Edit the records below so that "checkbox" becomes "check box" everywhere and nothing else changes, and write them out again without the pictures.

>> begin Information provided

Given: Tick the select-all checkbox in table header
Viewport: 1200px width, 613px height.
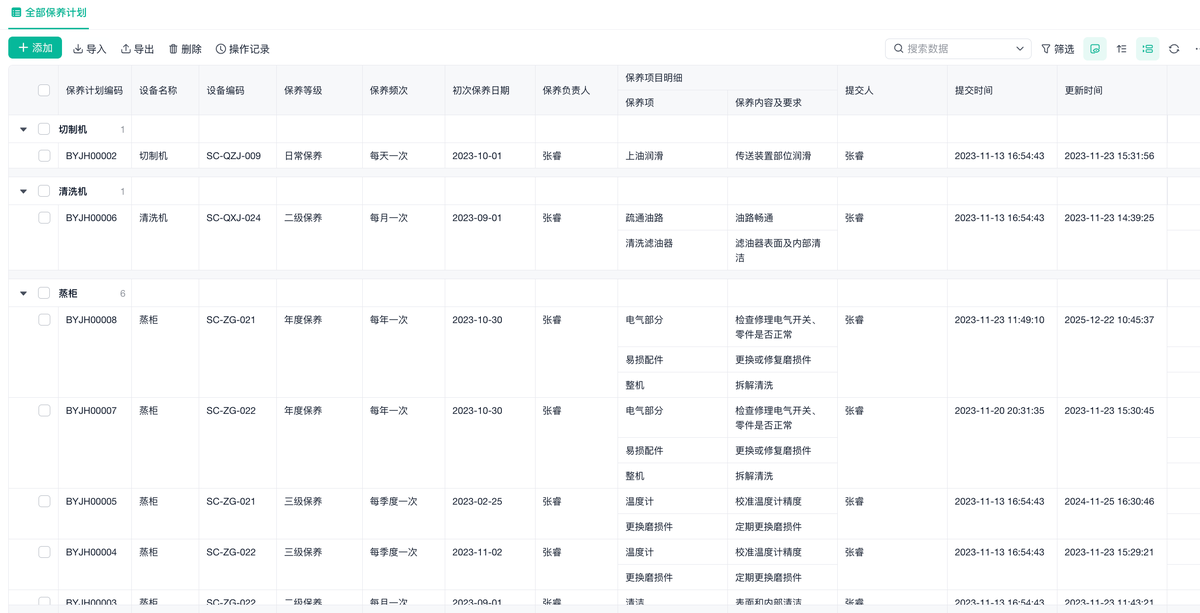Looking at the screenshot, I should pyautogui.click(x=44, y=90).
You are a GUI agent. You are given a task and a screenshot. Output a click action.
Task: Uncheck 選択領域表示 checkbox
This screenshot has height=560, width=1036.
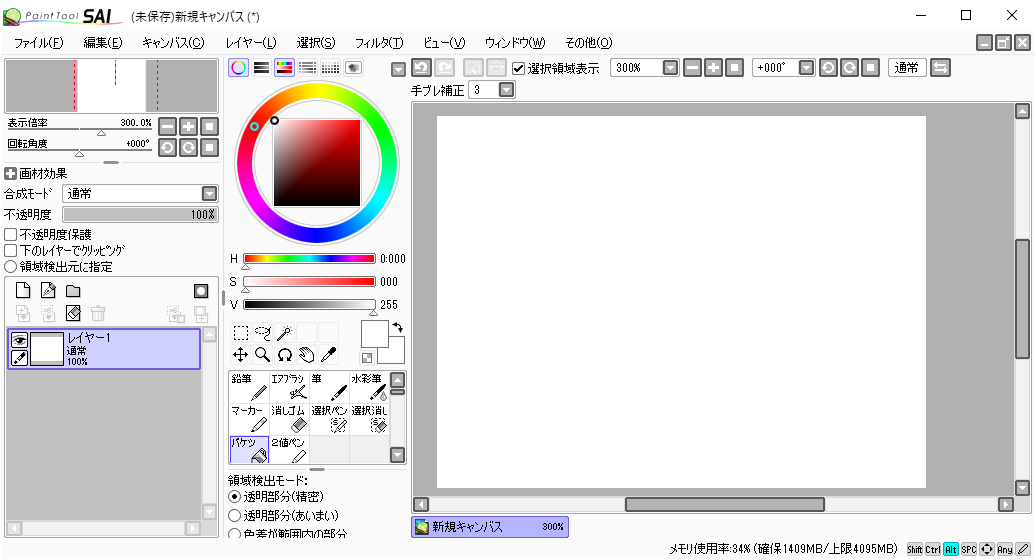click(518, 68)
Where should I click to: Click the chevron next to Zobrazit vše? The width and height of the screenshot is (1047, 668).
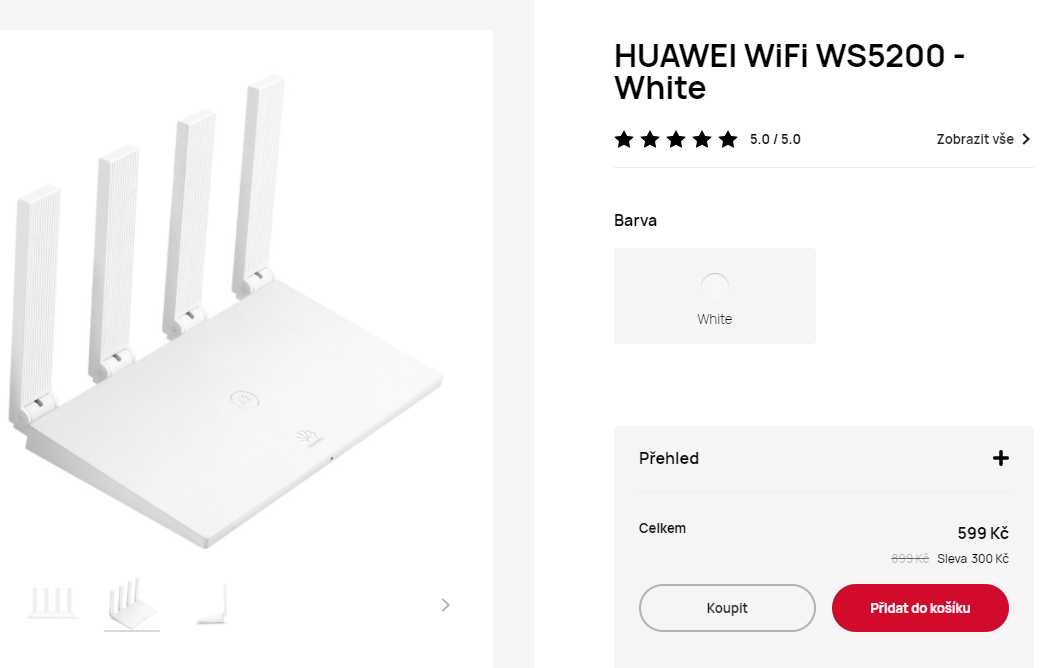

>> end Information provided

> **Result**:
Given: Tick the select-all check box in table header
Viewport: 1200px width, 613px height.
Looking at the screenshot, I should pyautogui.click(x=44, y=90).
You are a GUI agent. You are given a task and a screenshot. Output a click action.
Task: Uncheck 選択領域表示 check box
This screenshot has height=560, width=1036.
click(518, 68)
Where should I click to: Click the chevron next to Zobrazit vše? The width and height of the screenshot is (1047, 668).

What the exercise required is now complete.